Councillor Tim Pollard spoke against the motion. He was highly amused at the labour group preaching against outsourcing when the IT and FM functions had been outsourced by Labour. The library model proposed was uncosted, untested, confused and unsustainable. Cllr Pollard stated that he had tried to look at the Lambeth Cooperative model but could find nothing about it apart from an article by the Fabian Society. The key features of this were shared buildings, own budgets, and an open mind about whether or not they were community run. On the face of it this looked ok. However, it remains untested whereas outsourcing is a well worn path.
Cllr Pollard continued by saying that the model is uncosted even in Lambeth. The Lambeth model proposes a standstill service. In Croydon we are proposing innovation.
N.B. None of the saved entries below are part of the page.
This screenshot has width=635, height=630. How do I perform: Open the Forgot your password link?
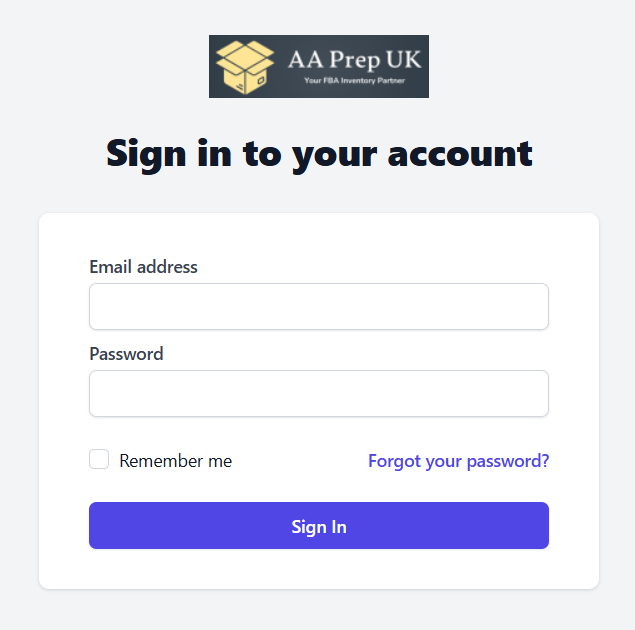point(458,461)
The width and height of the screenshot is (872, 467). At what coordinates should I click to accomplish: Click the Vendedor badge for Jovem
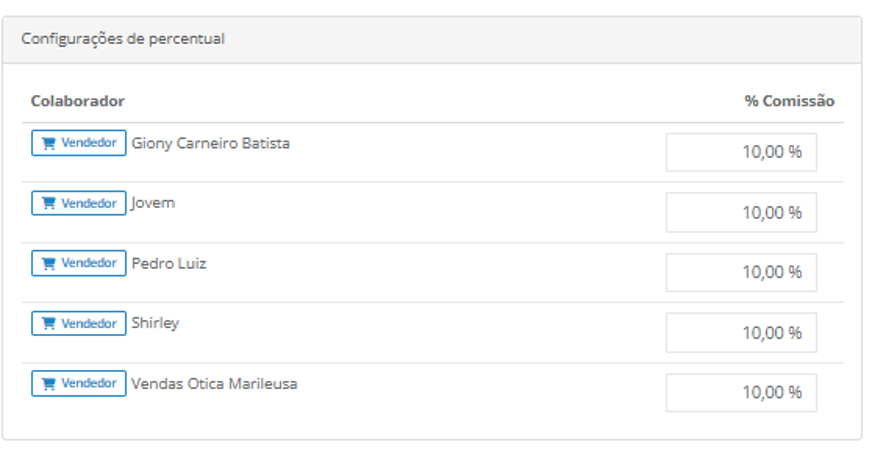tap(79, 203)
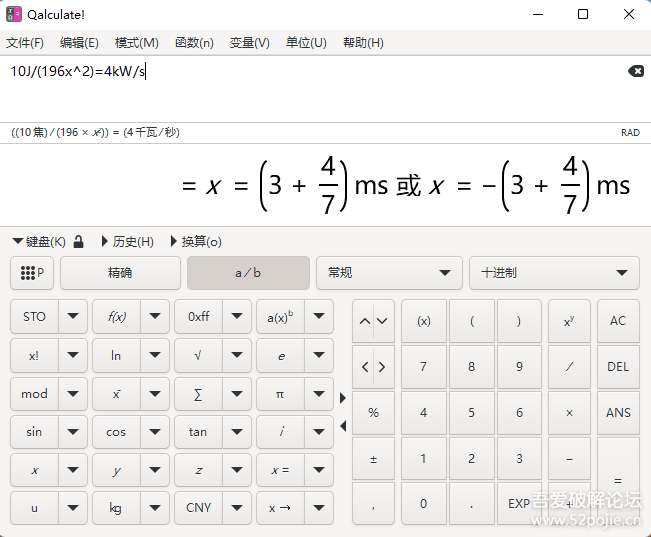
Task: Expand the 历史(H) history panel
Action: pos(127,242)
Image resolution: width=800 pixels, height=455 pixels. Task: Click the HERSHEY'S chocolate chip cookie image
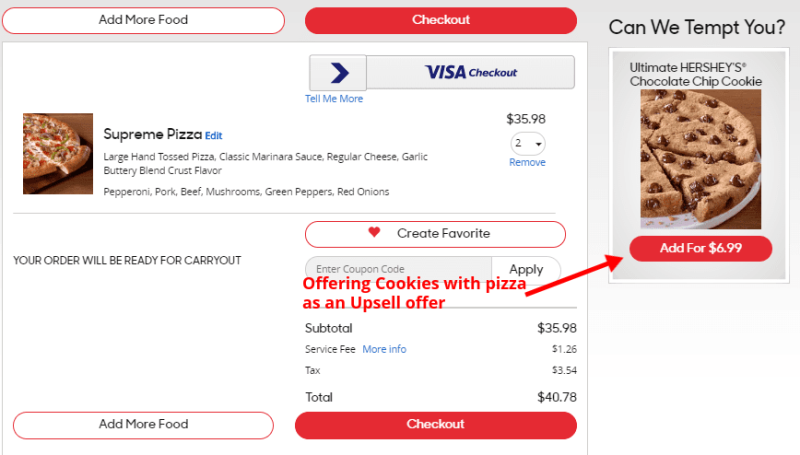[701, 159]
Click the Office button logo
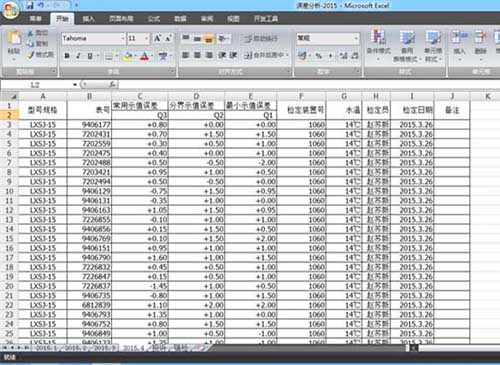 [x=11, y=10]
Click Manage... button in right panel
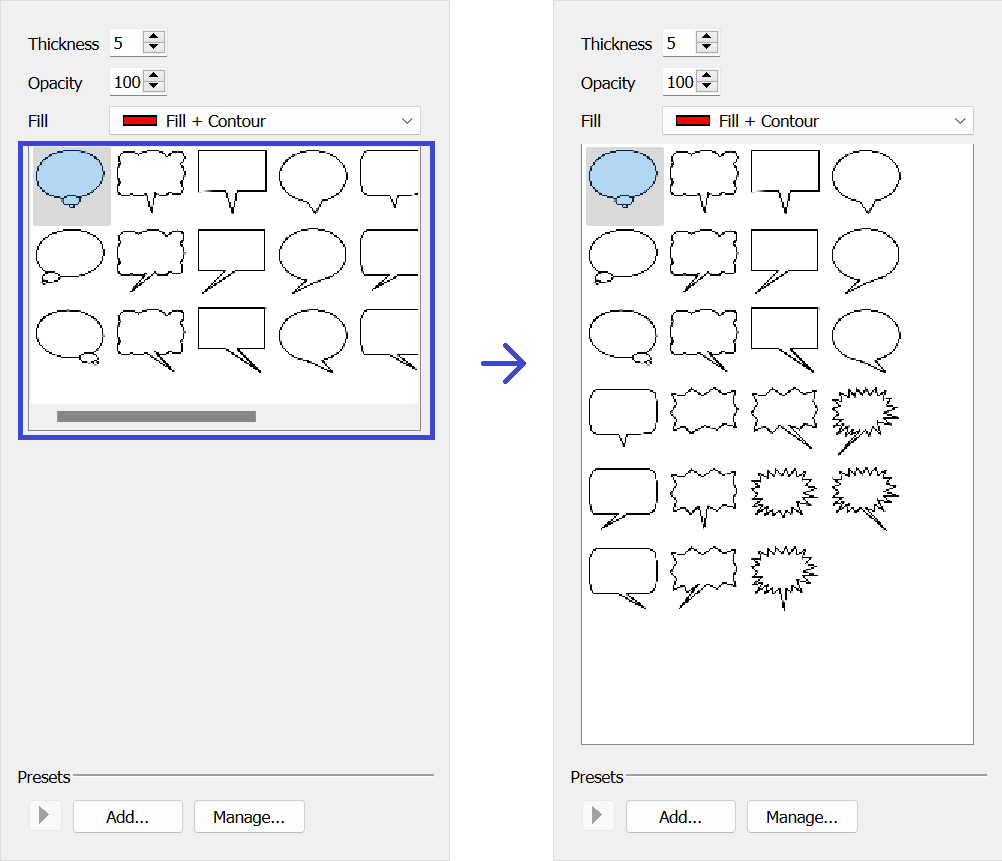The image size is (1002, 861). coord(801,817)
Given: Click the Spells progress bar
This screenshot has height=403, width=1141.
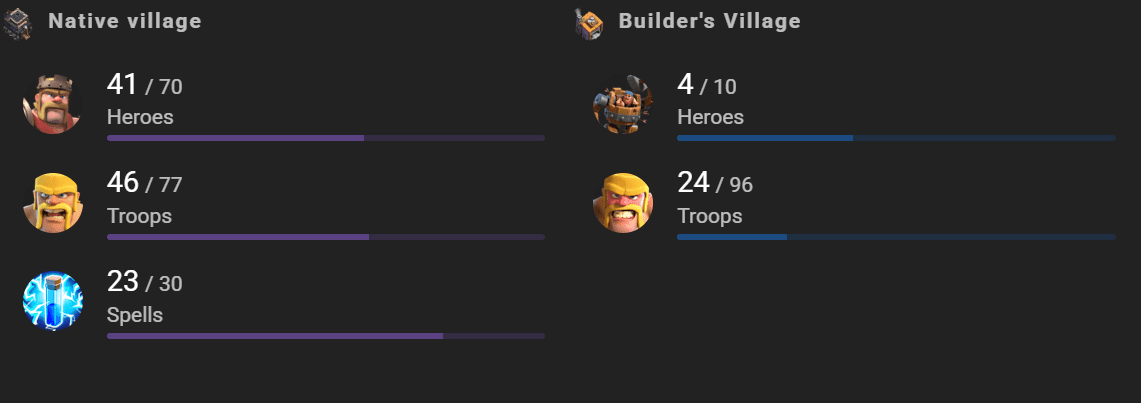Looking at the screenshot, I should click(325, 336).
He then listed all the difficulties with the Lambeth model. It would have 13 different models of operation one for each area. It would inefficient in staff terms. There would be devolution, but devolution to whom or to which areas, was not clear. The Governance of the 13 models remains confused. You would have 13 libraries which would be difficult to monitor. There was no evidence of capacity within the community to take up this model. There would be no council wide library membership - residents would be members of their local library only .There would no access to a central library or access to books in other libraries. In short, Cllr Pollard concluded they (Labour) want to ditch a tried and tested model for a leap of faith.
He asked the chamber to oppose the motion.
The motion was put to the vote and following a show of hands was lost by 30 votes for and 35 votes against.